Ab dem 7. März wurden die von Gestapo und SS erlassenen Befehle endgültig umgesetzt. Im Rombergpark, auf einer Waldlichtung in der Bittermark und auf einem Eisenbahngelände bei Hörde starben zahlreiche Zwangsarbeiter und Widerstandkämpfer in diesen letzten Kriegstagen durch die Kugeln der Erschießungskommandos.
Die letzten Erschießungen fanden am 12. April 1945 statt. Nur einen Tag später wurde Dortmund von amerikanischen Truppen besetzt. Heinrich Czerkus erlebte diesen Tag nicht mehr. Wie insgesamt etwa 300 andere Menschen war er zuvor Opfer der Exekutionen geworden. Das genaue Datum seiner Hinrichtung ist heute unbekannt.
Von den etwa 150 an den Exekutionen beteiligten Mitgliedern der Gestapo wurden nach Kriegsende lediglich 28 Personen angeklagt und 13 davon verurteilt. Die Haftstrafen betrugen zwischen zwei und acht Jahren, kein einziger Schuldspruch erging wegen Mordes oder der Beihilfe zum Mord. Der Großteil der Beteiligten blieb gänzlich unbehelligt.

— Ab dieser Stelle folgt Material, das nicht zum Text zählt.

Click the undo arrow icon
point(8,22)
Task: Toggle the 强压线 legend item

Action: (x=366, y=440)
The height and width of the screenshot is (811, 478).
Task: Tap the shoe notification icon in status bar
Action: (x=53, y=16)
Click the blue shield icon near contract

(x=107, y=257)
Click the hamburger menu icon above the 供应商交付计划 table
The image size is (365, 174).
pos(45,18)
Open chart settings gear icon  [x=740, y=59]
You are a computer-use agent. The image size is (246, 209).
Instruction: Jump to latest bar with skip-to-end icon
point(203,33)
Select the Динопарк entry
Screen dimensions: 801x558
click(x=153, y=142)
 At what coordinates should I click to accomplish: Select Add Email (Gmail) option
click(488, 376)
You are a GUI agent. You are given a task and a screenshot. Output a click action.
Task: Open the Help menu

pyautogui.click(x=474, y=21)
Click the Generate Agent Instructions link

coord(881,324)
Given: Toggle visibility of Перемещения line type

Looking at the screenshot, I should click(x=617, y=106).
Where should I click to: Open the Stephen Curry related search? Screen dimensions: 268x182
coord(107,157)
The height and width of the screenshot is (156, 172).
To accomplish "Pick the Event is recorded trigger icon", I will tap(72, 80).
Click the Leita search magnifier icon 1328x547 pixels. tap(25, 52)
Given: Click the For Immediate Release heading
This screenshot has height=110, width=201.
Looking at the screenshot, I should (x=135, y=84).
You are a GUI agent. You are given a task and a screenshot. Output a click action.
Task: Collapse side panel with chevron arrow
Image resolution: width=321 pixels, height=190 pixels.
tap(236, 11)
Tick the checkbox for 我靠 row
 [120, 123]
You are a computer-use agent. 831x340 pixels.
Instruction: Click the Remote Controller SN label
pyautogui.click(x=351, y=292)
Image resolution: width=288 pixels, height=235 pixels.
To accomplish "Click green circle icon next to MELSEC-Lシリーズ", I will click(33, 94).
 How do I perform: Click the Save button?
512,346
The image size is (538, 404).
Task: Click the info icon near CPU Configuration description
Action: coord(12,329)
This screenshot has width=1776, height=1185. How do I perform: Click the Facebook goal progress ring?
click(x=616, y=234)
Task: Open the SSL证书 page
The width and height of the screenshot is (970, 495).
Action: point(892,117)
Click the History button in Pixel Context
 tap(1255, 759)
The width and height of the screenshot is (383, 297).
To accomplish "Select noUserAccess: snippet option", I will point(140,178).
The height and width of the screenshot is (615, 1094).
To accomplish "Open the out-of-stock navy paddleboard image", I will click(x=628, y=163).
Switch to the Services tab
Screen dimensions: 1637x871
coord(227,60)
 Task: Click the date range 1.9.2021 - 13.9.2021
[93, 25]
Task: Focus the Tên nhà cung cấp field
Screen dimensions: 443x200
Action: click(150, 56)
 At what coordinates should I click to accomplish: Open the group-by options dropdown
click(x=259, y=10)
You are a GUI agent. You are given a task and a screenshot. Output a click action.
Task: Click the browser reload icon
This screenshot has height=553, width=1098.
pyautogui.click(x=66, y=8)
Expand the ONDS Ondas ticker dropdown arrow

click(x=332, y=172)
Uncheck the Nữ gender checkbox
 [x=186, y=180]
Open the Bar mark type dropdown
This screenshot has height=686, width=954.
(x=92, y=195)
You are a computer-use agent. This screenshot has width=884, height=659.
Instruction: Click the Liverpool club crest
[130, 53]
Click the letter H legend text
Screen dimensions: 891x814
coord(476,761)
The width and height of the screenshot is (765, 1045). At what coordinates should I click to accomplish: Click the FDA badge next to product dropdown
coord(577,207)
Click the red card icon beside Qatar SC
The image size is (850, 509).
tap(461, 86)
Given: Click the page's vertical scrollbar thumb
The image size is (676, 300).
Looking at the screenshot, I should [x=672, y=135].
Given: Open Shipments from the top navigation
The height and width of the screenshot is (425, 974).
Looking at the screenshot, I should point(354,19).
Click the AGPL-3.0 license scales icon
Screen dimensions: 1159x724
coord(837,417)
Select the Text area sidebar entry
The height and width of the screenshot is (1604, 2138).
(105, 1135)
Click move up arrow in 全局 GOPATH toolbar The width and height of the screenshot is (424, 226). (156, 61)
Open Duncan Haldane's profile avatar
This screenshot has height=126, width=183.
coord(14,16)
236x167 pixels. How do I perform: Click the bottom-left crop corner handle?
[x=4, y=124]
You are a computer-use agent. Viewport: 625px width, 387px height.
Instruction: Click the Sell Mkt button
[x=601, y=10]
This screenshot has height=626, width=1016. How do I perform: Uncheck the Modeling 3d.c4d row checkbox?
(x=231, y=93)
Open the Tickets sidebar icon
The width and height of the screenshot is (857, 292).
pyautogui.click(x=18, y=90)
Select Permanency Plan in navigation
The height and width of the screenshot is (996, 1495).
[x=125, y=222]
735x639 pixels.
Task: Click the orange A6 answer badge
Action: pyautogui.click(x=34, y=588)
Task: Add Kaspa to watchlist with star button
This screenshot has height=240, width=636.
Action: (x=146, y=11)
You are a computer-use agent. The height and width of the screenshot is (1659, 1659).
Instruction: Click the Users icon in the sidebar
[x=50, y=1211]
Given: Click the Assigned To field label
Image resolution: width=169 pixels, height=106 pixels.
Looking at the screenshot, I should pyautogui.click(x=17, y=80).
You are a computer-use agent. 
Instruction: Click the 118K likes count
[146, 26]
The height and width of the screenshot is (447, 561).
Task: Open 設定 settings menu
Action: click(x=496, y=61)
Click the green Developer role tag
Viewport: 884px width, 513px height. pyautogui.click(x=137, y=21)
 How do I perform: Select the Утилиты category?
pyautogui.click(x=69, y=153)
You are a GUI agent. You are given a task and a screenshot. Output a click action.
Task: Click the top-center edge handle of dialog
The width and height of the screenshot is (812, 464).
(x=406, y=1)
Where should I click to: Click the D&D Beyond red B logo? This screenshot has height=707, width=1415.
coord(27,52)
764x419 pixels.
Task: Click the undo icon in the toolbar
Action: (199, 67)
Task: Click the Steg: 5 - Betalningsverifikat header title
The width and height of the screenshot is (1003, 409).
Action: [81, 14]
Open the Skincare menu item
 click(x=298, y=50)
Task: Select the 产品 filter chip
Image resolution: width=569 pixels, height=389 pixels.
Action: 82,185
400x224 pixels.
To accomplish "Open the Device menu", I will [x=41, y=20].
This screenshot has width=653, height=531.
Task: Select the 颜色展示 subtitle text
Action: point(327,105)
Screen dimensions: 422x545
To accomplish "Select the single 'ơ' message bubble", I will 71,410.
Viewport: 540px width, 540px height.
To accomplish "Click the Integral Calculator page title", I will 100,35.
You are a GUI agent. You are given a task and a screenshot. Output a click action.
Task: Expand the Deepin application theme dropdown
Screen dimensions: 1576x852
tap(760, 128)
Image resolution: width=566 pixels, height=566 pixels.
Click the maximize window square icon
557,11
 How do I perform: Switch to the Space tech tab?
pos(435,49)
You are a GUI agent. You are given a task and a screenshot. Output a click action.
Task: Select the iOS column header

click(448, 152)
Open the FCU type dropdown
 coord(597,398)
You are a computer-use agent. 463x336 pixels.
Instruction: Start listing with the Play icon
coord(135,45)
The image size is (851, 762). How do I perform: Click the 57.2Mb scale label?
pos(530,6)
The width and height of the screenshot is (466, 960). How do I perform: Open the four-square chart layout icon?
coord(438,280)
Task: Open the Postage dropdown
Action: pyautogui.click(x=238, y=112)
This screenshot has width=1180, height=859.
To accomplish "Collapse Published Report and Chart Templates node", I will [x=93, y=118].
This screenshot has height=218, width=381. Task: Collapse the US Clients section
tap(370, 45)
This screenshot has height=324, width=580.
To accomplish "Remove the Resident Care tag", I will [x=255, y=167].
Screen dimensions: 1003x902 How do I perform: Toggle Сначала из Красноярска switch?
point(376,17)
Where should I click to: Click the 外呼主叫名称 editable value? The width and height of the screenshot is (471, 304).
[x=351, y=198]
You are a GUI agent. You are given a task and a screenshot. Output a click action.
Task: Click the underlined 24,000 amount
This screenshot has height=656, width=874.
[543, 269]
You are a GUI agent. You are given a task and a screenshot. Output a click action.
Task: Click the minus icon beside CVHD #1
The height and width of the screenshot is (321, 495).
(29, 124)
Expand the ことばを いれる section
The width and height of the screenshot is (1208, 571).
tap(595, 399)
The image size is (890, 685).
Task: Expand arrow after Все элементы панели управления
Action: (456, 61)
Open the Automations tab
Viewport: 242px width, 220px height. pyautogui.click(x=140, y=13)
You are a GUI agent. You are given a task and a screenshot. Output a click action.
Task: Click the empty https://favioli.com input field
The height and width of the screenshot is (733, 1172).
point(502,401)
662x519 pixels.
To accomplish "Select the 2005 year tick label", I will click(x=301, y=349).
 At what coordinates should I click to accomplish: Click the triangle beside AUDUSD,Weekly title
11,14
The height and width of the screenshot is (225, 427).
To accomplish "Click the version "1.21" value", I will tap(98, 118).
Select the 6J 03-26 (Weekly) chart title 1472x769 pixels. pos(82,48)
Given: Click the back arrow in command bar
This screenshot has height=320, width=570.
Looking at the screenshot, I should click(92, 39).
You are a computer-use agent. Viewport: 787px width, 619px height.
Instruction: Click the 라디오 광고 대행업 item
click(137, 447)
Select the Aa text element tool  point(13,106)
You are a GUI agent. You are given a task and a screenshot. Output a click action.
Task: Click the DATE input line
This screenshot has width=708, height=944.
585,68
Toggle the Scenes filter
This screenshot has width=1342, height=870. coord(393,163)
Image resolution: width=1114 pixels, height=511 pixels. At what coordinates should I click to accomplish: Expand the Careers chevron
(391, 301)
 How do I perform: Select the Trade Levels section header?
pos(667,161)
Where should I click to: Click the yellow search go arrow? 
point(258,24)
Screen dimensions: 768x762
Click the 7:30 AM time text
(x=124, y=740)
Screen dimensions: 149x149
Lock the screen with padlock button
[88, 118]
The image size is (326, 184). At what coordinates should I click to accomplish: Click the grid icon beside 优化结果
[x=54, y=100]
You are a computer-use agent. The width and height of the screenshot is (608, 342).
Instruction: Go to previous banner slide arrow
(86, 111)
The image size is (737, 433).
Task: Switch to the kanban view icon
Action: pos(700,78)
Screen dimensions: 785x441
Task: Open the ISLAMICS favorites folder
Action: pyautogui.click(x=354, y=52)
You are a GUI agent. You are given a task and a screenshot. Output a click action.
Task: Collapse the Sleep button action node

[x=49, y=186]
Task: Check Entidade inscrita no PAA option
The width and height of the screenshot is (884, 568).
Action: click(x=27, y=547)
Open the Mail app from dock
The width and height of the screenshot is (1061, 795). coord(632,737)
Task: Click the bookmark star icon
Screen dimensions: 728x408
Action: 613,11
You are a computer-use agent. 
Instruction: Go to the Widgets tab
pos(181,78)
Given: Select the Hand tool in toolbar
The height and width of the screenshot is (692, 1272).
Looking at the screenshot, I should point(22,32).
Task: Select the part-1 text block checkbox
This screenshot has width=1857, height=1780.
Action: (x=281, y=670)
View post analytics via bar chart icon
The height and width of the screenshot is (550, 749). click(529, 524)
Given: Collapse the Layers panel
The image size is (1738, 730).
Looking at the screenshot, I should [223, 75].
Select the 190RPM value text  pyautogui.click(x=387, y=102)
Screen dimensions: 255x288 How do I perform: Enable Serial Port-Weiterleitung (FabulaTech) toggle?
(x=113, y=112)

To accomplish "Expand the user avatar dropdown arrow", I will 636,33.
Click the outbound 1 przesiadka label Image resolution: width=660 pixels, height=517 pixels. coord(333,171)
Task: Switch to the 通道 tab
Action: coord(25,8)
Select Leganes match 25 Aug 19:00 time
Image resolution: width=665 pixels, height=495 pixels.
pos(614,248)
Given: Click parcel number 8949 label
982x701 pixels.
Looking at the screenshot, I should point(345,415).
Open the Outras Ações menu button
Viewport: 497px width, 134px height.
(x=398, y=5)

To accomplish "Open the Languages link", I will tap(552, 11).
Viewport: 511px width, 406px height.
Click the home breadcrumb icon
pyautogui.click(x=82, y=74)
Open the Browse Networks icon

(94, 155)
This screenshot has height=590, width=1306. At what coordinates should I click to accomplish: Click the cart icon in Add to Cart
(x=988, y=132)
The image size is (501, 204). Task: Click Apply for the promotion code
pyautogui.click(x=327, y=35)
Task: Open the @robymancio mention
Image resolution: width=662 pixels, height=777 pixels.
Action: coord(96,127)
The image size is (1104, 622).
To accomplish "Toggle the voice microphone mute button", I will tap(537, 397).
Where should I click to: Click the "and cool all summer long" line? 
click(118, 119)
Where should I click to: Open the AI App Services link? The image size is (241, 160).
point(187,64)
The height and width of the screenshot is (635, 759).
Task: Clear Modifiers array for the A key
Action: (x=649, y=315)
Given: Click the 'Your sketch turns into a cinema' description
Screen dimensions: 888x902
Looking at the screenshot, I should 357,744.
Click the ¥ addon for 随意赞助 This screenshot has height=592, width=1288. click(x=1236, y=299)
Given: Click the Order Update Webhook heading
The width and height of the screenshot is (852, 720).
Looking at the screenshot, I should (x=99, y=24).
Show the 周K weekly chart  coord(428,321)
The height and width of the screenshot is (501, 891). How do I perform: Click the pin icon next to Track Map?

„Wir unterstützen diesen Lauf, weil wir wollen, dass der Name und das Schicksal von Heinrich Czerkus im Bewusstsein der Menschen bleiben.“, so Thilo Danielsmeyer vom Fanprojekt. „Czerkus war als offizieller Funktionsträger ein Beispiel dafür, dass auch beim BVB selbst Widerstand gegen das NS-Regime geleistet wurde. Er war eben kein Mitläufer und war sogar bereit, für seine Überzeugungen zu sterben. Wir finden es wichtig, dass dieser Mut und dieses Schicksal nicht in Vergessenheit geraten.“
Auf Veranlassung des Fanprojekts erinnert seit diesem Jahr eine Gedenktafel im Stadion Rote Erde an Heinrich Czerkus und die Karfreitagsmorde.